The convolutional layers in CNN is an application of convolutions for matrices.

**Definition** Let $M\in\mathbb{R}^{n_1\times n_2}$ and $K\in\mathbb{R}^{m_1\times m_2}$ such that $m_1\leq n_1$, $m_2\leq n_2$. The **convolution** of $M$ and $K$ is denoted by $Y*K$ with entries
$$
[M*K]_{i,j}=\sum_{k=1}^{m_1}\sum_{l=1}^{m_2} K_{k,l}Y_{i+m_1-k,j+m_2-l}
$$
for $1\leq i\leq n_1-m_1+1$ and $1\leq j\leq n_2-m_2+1$. Here $M$ is called the input and $K$ is called the **kernel**. Typically, the kernel is usually square, say $m\times m$, and it's a hyperparameter of $m^2$ parameters of CNN.

**Example** Suppose we have a data matrix
$$
M=
\left[\begin{matrix}
1 & 5 & -2 & 0 & 2 \\
3 & 8 & 7 & 1 & 0 \\
−1 & 0 & 1 & 2 & 3 \\
4 & 2 & 1 & −1 & 2 \\
\end{matrix}\right].
$$
and a kernel matrix
$$
K=
\left[\begin{matrix}
1 & 2 & 3 \\
4 & 5 & 6 \\
7 & 8 & 9 \\
\end{matrix}\right].
$$
The definition might look confusing at a glance, but the computation of entries can be roughly said that each element of $M$ is multiplied by the entry of flipped up and down, left and right kernel $K$. 
$$
[M*K]_{1,1}=
\left[\begin{matrix}
1\cdot 9 & 5\cdot 8 & -2\cdot 7 & 0 & 2 \\
3\cdot 6 & 8\cdot 5 & 7\cdot 4 & 1 & 0 \\
−1\cdot 3 & 0\cdot 2 & 1\cdot 1 & 2 & 3 \\
4 & 2 & 1 & −1 & 2 \\
\end{matrix}\right]
=9+40-14+18+40+28-3+0+1=119
$$

## Padding and Stride
The convolution operation will reduce the dimension of the input matrix. Sometimes we hope that the dimension is not reduced quickly by convolutions or even retain the original size. We can use **(zero) padding** $p\in\mathbb{N}$ to keep the shape of matrix. For $p=1$, the matrix $M$ becomes
$$
M=
\left[\begin{matrix}
0 & 0 & 0 & 0 & 0 & 0 & 0 \\
0 & 1 & 5 & -2 & 0 & 2 & 0 \\
0 & 3 & 8 & 7 & 1 & 0 & 0 \\
0 & −1 & 0 & 1 & 2 & 3 & 0 \\
0 & 4 & 2 & 1 & −1 & 2 & 0 \\
0 & 0 & 0 & 0 & 0 & 0 & 0 
\end{matrix}\right].
$$
We can also set an integer **stride**, which means how far to move the kernel. Usually, the kernel moves from left to right, top to down, and performs a convolution with the corresponding submatrix. For example, when the stride is 2, the kernel moves as the following:

![stride=2](images/stride.png)

![stride=2](CNN/images/stride.png)

(red: before, green: after)

In general, a stride $s>1$ reduces the dimension of the output of a convolution to
$$
\left(\frac{n_1-m+1}{s}\right)\times\left(\frac{n_2-m+1}{s}\right).
$$
If we have $N$ filters, then there are $N\cdot m^2$ variables and the output size of a convolution is
$$
\left(\frac{n_1+2p-m}{s}\times\frac{n_2+2p-m}{s}\right)\times N
$$
where the results for all M filters are stacked.

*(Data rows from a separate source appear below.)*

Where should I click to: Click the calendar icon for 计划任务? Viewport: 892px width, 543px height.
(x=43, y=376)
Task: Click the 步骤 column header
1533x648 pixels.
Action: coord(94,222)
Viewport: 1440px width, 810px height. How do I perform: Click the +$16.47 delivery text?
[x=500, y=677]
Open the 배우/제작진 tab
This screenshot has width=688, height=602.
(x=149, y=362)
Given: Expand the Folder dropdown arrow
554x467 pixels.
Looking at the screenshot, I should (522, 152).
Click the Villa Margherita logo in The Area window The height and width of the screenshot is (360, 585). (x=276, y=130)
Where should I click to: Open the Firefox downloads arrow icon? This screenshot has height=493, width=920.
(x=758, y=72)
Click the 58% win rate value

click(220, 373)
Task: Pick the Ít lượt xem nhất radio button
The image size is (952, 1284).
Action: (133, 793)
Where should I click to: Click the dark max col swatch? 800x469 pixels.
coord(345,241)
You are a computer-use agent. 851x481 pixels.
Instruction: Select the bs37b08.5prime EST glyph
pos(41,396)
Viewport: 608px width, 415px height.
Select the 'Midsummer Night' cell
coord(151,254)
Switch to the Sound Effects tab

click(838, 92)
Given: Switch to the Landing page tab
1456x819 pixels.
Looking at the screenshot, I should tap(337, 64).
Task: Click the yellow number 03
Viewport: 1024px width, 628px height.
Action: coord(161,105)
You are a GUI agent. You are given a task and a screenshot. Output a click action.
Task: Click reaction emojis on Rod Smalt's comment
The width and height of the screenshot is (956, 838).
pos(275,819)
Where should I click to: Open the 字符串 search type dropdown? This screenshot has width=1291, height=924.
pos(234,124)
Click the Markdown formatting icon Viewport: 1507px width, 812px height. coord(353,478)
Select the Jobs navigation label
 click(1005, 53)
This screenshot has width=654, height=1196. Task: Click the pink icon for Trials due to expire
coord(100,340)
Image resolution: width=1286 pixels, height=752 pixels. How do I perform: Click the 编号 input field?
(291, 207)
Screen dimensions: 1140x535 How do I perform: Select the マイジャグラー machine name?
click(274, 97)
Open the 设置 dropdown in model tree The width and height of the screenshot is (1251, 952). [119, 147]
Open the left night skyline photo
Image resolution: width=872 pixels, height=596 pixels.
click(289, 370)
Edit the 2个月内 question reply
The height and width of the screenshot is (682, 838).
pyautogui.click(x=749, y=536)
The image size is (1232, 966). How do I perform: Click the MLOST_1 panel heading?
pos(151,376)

## 3-dimensional Convolutional Layers
Now we introduce the 3-dimensional convolutional layers. Let the input tensor (yes, it's no longer a matrix; it's a tensor) be of size $n_1\times n_2\times n_3$, and the kernel of size $m\times m\times n_3$, i.e. the depth is the same.